- _Work required_: Print each entry again exactly as written, and keep the pictures out.

---*---

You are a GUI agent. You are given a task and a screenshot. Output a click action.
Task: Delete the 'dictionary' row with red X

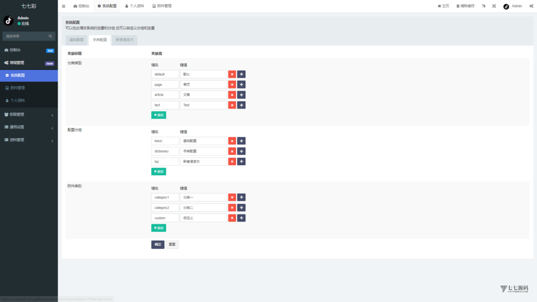pos(232,151)
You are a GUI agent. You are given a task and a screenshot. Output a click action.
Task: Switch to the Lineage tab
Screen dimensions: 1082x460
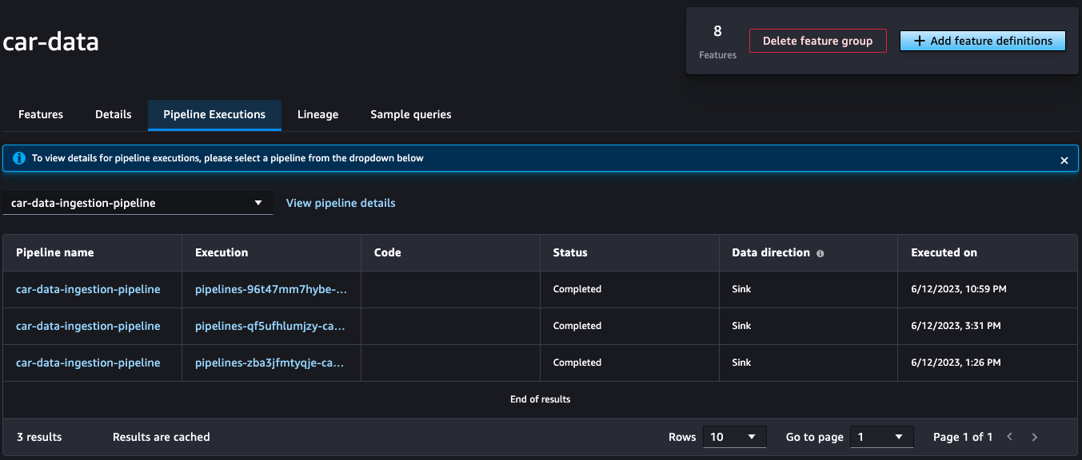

---*---

- _Output_:
You are a GUI agent. You are given a task and a screenshot. Output a click action.
Task: Delete the 'dictionary' row with red X

pos(232,151)
You are a GUI agent. You are given a task and a screenshot. Output a click action.
Task: Switch to the Lineage tab
Screen dimensions: 1082x460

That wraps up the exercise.